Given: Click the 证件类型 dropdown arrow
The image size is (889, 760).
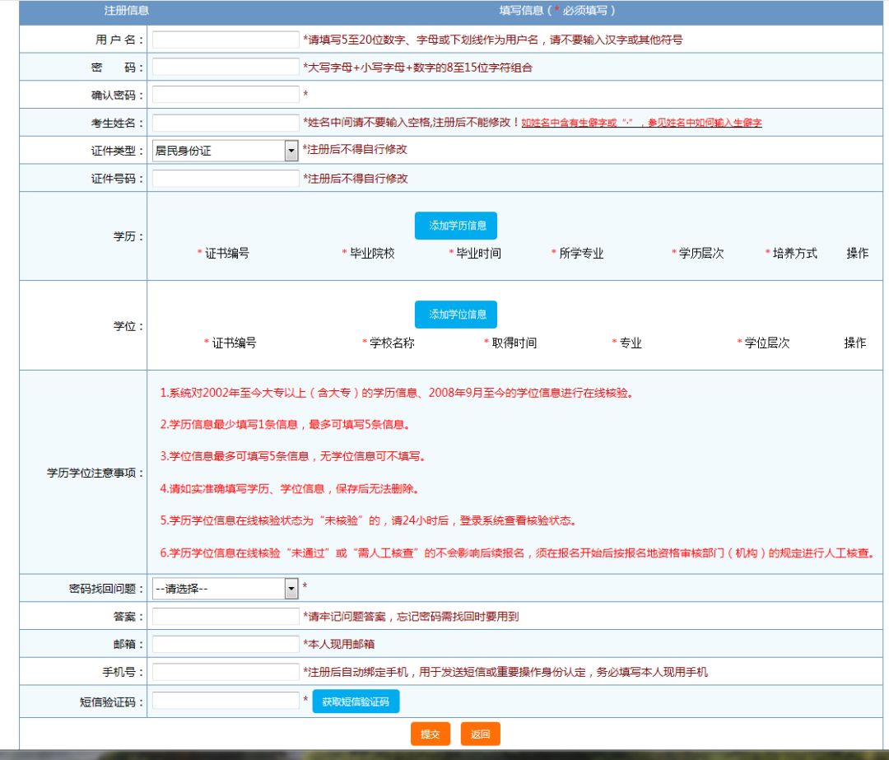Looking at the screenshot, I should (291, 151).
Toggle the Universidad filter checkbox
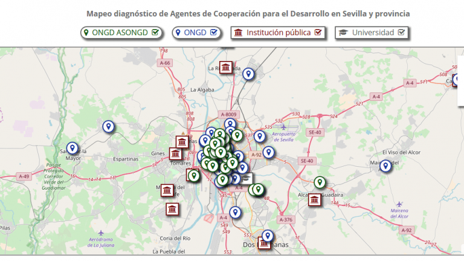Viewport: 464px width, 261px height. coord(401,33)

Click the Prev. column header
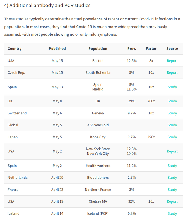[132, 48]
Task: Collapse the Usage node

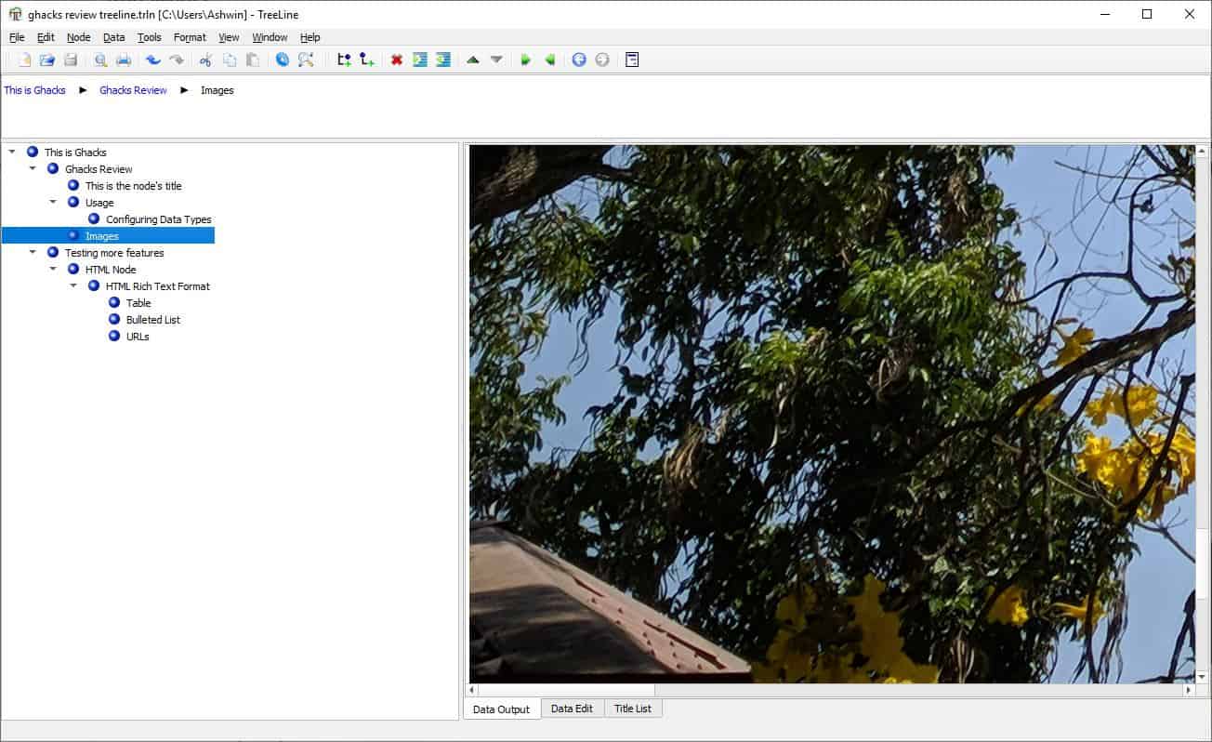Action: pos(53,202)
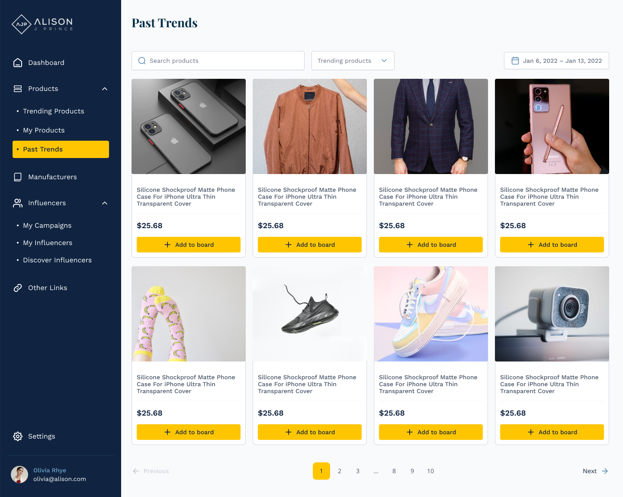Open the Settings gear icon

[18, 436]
--
** EXERCISE GOAL **
Leave the images out as you retype each line of the material exactly.

** ANSWER SPACE **
Given: Click the 证件类型 dropdown arrow
The image size is (889, 760).
Looking at the screenshot, I should (291, 151).
Toggle the Universidad filter checkbox
Viewport: 464px width, 261px height. coord(401,33)

Click the Prev. column header
[132, 48]
Task: Collapse the Usage node

Action: pos(53,202)
Open the Settings gear icon

[18, 436]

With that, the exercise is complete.